Bouhlel and a 30-year-old French-Tunisian with no previous convictions had phoned each other 1,218 times in a year, Molins said.
Four days earlier, the prosecutor said, a text message from the same man found on a phone seized at Bouhlel's said: "I'm not Charlie; I'm happy. They have brought in the soldiers of Allah."
The message was dated three days after the January 2015 newsroom massacre at Charlie Hebdo, the satirical publication, and the worldwide movement of solidarity for the victims and France, "I'm Charlie."
Hours after the attack, the same man filmed the bloody scene on the promenade.
The aftermath of the Nice attack has seen France being torn apart, with finger-pointing and accusations that security was wanting despite the state of emergency that has been in place since the Paris attacks last November.
Earlier today, French officials defended the government's security measures in Nice on the night of the attack, even as the interior minister acknowledged that national police were not, as he had claimed before, stationed at the entrance to the closed-off boulevard during the attack.
Interior Minister Bernard Cazeneuve's clarification comes after a newspaper accused French authorities of lacking transparency in their handling of the massacre.
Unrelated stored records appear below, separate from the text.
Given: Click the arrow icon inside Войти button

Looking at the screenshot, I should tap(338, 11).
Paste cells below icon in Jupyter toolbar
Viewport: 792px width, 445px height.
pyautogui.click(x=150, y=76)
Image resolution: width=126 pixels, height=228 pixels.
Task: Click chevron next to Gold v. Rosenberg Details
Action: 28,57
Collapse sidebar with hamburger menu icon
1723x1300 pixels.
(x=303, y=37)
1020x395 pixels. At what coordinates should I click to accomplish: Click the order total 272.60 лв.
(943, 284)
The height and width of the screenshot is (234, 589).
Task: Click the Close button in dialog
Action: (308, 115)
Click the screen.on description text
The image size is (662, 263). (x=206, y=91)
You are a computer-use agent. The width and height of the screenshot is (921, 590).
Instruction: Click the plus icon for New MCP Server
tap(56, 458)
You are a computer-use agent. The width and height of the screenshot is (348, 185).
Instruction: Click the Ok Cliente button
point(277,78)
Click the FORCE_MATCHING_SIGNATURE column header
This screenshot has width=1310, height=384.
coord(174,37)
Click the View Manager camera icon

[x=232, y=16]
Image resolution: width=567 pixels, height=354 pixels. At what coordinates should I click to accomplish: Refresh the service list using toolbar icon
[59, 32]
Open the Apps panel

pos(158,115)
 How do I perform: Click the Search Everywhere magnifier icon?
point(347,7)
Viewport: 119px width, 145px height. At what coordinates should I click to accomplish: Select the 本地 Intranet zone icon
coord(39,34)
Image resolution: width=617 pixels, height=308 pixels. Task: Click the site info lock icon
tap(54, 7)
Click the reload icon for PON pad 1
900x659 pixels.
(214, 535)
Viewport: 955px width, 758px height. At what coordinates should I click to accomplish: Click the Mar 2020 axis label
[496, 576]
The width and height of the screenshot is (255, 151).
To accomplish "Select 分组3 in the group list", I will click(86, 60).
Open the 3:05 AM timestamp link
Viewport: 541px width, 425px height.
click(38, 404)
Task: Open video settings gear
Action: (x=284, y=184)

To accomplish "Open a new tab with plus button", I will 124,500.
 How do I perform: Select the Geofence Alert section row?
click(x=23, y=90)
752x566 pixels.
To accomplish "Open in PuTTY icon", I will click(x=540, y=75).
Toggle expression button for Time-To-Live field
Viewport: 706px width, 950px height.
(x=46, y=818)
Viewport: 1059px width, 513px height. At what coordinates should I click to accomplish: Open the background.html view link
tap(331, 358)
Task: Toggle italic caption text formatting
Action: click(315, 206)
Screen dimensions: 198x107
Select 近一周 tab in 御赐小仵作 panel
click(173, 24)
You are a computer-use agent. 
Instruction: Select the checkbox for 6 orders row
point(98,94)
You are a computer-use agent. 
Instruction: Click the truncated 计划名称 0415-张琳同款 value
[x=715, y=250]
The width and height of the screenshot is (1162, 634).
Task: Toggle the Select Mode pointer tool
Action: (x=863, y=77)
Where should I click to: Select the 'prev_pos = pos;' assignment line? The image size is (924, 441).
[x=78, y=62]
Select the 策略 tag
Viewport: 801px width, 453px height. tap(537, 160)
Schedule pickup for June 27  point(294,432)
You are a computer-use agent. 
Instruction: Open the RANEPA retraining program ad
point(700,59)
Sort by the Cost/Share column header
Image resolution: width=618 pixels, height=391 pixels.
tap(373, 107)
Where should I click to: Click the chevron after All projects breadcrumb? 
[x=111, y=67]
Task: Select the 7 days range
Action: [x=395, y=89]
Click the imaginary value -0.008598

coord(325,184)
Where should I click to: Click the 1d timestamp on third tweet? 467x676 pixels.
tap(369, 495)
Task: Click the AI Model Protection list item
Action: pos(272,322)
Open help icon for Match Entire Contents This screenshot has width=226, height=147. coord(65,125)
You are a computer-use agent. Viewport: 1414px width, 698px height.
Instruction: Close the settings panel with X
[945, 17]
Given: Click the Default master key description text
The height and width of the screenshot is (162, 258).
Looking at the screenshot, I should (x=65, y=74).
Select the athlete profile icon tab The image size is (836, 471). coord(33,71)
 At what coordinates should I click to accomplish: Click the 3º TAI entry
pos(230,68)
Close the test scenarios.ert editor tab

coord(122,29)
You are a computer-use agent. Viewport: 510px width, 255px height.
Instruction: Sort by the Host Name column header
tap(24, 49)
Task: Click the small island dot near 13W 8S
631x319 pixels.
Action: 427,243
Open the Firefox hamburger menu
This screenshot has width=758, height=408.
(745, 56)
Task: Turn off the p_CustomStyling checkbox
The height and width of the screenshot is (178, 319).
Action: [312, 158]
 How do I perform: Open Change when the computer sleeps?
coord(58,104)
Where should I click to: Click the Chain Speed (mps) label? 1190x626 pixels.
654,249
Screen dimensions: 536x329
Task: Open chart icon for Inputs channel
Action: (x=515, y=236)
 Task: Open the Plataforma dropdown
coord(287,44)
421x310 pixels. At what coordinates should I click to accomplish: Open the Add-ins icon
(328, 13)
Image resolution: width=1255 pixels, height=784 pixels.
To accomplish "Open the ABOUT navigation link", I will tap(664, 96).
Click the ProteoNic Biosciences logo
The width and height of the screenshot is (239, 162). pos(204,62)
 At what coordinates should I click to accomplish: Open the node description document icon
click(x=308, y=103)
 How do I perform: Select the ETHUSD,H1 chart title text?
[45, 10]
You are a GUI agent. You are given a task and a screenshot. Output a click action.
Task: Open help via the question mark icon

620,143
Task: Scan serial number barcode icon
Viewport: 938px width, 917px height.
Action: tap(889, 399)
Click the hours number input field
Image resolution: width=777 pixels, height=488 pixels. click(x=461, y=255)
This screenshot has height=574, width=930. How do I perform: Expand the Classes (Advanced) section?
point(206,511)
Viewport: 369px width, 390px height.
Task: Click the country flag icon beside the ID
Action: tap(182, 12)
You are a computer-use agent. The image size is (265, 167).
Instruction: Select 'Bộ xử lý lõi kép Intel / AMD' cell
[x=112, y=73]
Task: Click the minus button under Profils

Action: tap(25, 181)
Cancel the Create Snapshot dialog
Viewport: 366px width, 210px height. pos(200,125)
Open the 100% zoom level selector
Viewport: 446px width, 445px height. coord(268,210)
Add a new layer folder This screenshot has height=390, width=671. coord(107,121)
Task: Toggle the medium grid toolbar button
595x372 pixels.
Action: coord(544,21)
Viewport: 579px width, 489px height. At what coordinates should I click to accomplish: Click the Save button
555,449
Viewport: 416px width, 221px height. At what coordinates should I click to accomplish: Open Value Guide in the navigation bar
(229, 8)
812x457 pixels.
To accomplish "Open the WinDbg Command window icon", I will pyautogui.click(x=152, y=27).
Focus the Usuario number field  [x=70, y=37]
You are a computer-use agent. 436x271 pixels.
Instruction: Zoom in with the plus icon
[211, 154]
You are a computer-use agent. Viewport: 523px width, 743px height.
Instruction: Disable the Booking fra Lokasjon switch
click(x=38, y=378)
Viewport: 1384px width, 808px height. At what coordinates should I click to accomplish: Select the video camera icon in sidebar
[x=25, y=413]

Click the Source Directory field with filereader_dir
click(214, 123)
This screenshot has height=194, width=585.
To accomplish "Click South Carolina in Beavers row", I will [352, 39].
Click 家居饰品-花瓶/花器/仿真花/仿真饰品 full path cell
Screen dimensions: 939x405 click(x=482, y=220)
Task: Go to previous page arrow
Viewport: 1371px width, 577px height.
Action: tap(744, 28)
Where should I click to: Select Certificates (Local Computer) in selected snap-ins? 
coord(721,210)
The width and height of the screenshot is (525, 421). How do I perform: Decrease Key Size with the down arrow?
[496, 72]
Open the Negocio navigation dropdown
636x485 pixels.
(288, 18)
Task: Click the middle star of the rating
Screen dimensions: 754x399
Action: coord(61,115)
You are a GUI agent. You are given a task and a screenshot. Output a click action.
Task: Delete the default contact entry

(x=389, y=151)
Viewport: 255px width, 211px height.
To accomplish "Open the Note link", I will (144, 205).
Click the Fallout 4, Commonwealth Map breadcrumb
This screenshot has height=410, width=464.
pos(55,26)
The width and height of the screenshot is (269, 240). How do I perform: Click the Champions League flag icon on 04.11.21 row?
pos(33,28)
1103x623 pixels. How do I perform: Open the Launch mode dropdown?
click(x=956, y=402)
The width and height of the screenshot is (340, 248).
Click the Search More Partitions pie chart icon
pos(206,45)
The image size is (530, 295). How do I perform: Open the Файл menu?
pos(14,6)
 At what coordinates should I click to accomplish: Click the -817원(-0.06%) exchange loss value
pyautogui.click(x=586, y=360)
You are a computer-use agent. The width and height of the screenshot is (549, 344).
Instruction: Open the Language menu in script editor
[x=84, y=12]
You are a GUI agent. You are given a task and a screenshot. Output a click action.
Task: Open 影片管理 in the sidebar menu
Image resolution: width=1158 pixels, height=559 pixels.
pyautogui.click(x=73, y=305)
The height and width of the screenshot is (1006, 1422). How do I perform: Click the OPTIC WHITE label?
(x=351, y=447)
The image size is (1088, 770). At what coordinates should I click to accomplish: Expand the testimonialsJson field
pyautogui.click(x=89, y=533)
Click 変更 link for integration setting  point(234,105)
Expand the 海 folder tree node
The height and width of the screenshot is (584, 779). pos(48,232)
Cazeneuve said Thursday that only local police, who are more lightly armed, were guarding the entrance to the Promenade des Anglais when Bouhlel drove a 19-metric ton (20-ton) truck onto the sidewalk in Nice before mowing down pedestrians who had gathered to watch a holiday fireworks show.
Cazeneuve then launched an internal police investigation into the handling of the Nice attack.
President Francois Hollande said the conclusions of that investigation will be known next week.
He said any police "shortcomings" will be carefully addressed but defended French authorities' actions.
He said: "There's no room for polemics, there's only room for transparency.
"The necessary, serious preparations had been made for the July 14 festivities."
Earlier, the French newspaper Liberation said Cazeneuve lied about the whereabouts of the national police officers and cars in Nice that day and accused authorities of lacking transparency.
Using witness statements and photos, Liberation showed Thursday that only one local police car was stationed at the entrance to the Nice boulevard on July 14.
The paper quoted Nice police officer Yves Bergerat, who said local police forces' guns and bullets aren't even equipped "to puncture the tires" let alone shatter the windshield of a truck that size.
Cazeneuve accused the paper of conspiracy theories and said several "heroic" national police who killed the attacker after an exchange of fire were stationed further down the promenade.
The criticism comes as the National Assembly extended France's state of emergency for six months.
The security measure had been in place since the Nov. 13 Paris attacks that killed 130 victims and were claimed by the Islamic State group.